Minister stresses respect for intellectual property rights
Vaishnaw stressed that intellectual property must be respected and fairly compensated, noting that progress in science, technology, arts, and literature depends on it. He called on platforms to revisit their commercial arrangements with publishers and creators.
Addressing a media event in New Delhi, Vaishnaw said digital intermediaries have evolved into powerful media outlets and can no longer disclaim accountability.
“Platforms must take responsibility for the content that is hosted by them. The online safety of children and all citizens is the responsibility of the platforms,” Vaishnaw said.
He argued that the character of the internet has changed. “Today, it has become a powerful media outlet. And like media organisations, platforms must take responsibility. The time is gone when platforms could say they are not responsible for content. Those times are gone. Platforms have changed from being pure intermediaries to becoming hosts to the world,” he said.
He added that revenue sharing should extend beyond established media houses to independent creators in remote areas, influencers, professors and researchers, cautioning that denying due compensation would ultimately hurt innovation.
The minister also flagged the growing threat posed by synthetic and AI-generated content, particularly deepfakes and disinformation. He said society was grappling with issues such as online safety, authenticity of news, protection of children, obscenity and synthetically generated fake content.
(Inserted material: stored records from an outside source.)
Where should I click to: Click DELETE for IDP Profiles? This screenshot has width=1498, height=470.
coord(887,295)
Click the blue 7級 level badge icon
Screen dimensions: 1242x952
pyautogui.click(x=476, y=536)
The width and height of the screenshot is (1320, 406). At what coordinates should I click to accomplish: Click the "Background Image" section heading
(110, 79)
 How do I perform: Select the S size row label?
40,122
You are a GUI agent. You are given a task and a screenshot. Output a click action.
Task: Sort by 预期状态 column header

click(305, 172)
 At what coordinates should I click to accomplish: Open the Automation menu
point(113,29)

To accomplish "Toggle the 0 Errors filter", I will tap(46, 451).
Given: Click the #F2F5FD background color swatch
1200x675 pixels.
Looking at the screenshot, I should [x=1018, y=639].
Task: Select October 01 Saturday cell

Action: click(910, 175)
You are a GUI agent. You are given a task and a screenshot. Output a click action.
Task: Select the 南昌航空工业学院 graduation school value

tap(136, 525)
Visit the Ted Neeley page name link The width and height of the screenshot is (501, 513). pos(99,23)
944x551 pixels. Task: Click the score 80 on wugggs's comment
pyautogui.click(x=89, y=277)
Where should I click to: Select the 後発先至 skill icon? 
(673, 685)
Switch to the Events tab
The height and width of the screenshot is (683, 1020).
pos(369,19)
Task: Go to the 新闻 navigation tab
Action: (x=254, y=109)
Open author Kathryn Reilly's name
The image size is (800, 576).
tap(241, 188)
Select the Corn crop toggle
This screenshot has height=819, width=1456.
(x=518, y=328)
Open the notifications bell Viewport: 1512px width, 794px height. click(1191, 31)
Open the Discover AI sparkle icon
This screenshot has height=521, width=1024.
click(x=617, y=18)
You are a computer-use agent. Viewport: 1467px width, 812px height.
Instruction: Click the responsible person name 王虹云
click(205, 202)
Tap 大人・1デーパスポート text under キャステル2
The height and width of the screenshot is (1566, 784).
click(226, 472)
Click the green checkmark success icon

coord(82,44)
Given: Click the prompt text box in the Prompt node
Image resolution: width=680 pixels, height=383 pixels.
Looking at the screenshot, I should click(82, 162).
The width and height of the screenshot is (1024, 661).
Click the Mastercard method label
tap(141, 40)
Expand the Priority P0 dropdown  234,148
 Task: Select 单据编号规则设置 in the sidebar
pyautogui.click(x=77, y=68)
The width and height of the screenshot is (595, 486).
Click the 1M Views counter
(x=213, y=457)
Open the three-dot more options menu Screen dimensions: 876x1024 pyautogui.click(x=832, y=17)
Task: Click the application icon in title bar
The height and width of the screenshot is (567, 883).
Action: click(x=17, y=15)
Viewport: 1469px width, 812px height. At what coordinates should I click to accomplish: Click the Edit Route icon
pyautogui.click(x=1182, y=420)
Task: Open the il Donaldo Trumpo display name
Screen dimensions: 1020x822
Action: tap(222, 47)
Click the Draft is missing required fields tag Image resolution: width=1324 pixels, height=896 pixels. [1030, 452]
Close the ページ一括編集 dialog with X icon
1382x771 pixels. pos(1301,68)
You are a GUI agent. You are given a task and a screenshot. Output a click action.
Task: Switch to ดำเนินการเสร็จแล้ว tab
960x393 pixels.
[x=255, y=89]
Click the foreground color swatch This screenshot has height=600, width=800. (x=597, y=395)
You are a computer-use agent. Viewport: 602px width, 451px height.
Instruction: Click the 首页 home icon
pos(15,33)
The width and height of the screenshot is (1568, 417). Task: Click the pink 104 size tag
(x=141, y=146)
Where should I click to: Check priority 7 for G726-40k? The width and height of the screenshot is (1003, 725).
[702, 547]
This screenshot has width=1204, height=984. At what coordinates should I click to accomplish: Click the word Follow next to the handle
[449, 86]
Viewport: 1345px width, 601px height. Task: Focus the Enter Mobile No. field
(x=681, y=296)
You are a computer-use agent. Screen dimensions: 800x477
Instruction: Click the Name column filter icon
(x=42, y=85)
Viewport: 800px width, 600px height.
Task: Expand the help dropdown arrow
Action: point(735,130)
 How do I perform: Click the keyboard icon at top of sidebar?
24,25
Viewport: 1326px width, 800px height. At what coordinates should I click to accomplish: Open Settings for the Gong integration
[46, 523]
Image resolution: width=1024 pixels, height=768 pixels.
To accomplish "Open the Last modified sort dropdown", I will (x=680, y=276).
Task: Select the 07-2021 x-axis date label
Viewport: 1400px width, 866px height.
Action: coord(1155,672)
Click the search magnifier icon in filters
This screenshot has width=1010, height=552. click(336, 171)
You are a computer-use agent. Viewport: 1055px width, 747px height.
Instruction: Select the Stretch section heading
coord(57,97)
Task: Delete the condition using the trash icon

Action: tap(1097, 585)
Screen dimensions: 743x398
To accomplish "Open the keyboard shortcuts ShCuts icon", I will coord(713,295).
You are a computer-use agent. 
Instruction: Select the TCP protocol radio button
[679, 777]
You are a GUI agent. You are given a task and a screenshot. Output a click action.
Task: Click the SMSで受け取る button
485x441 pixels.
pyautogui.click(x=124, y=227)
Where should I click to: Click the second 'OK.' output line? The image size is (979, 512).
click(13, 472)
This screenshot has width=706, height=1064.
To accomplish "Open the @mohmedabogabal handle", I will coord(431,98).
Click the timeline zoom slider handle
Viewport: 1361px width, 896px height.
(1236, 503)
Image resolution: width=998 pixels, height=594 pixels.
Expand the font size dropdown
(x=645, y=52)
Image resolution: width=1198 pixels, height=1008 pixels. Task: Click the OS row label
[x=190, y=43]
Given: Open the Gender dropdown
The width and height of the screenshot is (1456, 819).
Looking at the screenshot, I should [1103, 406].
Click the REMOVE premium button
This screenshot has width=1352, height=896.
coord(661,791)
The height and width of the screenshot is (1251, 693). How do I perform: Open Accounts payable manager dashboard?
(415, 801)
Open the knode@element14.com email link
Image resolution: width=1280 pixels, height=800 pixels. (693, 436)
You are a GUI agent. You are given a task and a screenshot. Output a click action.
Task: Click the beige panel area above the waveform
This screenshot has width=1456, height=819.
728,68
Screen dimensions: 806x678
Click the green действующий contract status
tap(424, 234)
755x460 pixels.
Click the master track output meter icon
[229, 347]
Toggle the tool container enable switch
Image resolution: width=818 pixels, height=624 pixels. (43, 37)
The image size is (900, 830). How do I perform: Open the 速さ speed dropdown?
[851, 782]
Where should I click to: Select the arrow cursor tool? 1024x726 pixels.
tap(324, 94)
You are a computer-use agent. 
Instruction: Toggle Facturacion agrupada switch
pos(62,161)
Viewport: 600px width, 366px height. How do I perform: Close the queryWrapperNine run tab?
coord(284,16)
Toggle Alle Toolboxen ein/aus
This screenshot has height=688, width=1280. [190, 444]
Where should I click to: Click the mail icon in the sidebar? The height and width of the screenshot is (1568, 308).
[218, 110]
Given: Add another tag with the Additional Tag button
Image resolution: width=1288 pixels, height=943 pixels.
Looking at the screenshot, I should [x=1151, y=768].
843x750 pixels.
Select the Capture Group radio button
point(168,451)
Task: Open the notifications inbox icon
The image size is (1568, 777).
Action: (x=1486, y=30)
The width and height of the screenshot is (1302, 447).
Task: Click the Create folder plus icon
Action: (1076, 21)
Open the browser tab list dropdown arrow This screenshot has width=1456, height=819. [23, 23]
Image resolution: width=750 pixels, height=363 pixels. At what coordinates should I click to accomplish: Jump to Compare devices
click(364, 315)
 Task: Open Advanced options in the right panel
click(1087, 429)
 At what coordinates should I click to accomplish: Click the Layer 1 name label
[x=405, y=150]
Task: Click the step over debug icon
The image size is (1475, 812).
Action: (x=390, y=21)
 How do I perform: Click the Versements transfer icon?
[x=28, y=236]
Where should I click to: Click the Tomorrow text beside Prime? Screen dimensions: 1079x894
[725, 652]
‘So-called news’ threatens faith in institutions: Vaishnaw
“All these issues require decisive steps today because they are challenging and even destroying the fundamental tenets of our society: trust in institutions built over centuries,” he said.
Warning that disinformation can erode confidence in established institutions, Vaishnaw said, “And all that so-called news or so-called information, when it reaches the common citizen, the common citizen starts questioning the very basic structure of society. That is the big threat.”
Calling for tighter norms around AI-generated material, Vaishnaw said consent must be mandatory when a person’s likeness is used. “How can a video of a famous news anchor be generated without consent, how can an IT industry leader’s video appear without his consent asking people to do something. This is not acceptable. Consent must be mandatory,” he said.
“These are real challenges. The courts are concerned. The judiciary has repeatedly expressed concern about the societal harm. Parliamentary committees have conducted extensive consultations and submitted comprehensive reports. I urge media and platform representatives here to go through those reports carefully,” he said.